[Material for this exercise Boundary: Start]
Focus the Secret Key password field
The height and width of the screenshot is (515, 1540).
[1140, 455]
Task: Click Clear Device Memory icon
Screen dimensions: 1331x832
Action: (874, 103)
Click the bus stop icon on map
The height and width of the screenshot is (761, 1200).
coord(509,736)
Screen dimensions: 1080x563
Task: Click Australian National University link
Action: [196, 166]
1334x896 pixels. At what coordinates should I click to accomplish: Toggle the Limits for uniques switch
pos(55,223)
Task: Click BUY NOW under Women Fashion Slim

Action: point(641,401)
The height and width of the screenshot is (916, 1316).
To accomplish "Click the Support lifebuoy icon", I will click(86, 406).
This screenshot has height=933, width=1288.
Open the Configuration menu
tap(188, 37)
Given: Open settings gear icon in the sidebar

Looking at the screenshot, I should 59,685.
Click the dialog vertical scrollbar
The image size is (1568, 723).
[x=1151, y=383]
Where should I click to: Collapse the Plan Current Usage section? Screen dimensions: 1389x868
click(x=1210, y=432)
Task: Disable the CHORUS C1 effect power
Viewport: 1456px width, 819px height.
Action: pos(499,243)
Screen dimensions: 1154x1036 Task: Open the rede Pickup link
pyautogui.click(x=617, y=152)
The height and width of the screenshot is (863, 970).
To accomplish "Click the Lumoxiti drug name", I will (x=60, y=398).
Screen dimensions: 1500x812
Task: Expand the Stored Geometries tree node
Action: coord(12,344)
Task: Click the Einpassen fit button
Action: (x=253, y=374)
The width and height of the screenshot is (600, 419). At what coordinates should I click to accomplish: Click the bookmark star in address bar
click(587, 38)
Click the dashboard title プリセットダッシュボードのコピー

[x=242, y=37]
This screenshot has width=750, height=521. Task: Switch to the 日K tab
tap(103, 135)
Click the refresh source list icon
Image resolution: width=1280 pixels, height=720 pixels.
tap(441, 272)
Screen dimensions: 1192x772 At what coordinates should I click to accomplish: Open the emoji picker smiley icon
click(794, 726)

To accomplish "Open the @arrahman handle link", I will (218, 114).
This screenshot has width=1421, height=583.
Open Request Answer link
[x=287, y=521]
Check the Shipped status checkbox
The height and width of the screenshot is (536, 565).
[Material for this exercise Boundary: End]
**Exercise goal**
Please set down the entire material above exactly as presented.

**Solution to this task**
Focus the Secret Key password field
The height and width of the screenshot is (515, 1540).
[1140, 455]
Task: Click Clear Device Memory icon
Screen dimensions: 1331x832
Action: (874, 103)
Click the bus stop icon on map
The height and width of the screenshot is (761, 1200).
coord(509,736)
Screen dimensions: 1080x563
Task: Click Australian National University link
Action: [196, 166]
1334x896 pixels. At what coordinates should I click to accomplish: Toggle the Limits for uniques switch
pos(55,223)
Task: Click BUY NOW under Women Fashion Slim

Action: point(641,401)
The height and width of the screenshot is (916, 1316).
To accomplish "Click the Support lifebuoy icon", I will click(86, 406).
This screenshot has height=933, width=1288.
Open the Configuration menu
tap(188, 37)
Given: Open settings gear icon in the sidebar

Looking at the screenshot, I should 59,685.
Click the dialog vertical scrollbar
The image size is (1568, 723).
[x=1151, y=383]
Where should I click to: Collapse the Plan Current Usage section? Screen dimensions: 1389x868
click(x=1210, y=432)
Task: Disable the CHORUS C1 effect power
Viewport: 1456px width, 819px height.
Action: pos(499,243)
Screen dimensions: 1154x1036 Task: Open the rede Pickup link
pyautogui.click(x=617, y=152)
The height and width of the screenshot is (863, 970).
To accomplish "Click the Lumoxiti drug name", I will (x=60, y=398).
Screen dimensions: 1500x812
Task: Expand the Stored Geometries tree node
Action: coord(12,344)
Task: Click the Einpassen fit button
Action: (x=253, y=374)
The width and height of the screenshot is (600, 419). At what coordinates should I click to accomplish: Click the bookmark star in address bar
click(587, 38)
Click the dashboard title プリセットダッシュボードのコピー

[x=242, y=37]
This screenshot has width=750, height=521. Task: Switch to the 日K tab
tap(103, 135)
Click the refresh source list icon
Image resolution: width=1280 pixels, height=720 pixels.
tap(441, 272)
Screen dimensions: 1192x772 At what coordinates should I click to accomplish: Open the emoji picker smiley icon
click(794, 726)

To accomplish "Open the @arrahman handle link", I will (218, 114).
This screenshot has width=1421, height=583.
Open Request Answer link
[x=287, y=521]
Check the Shipped status checkbox
The height and width of the screenshot is (536, 565).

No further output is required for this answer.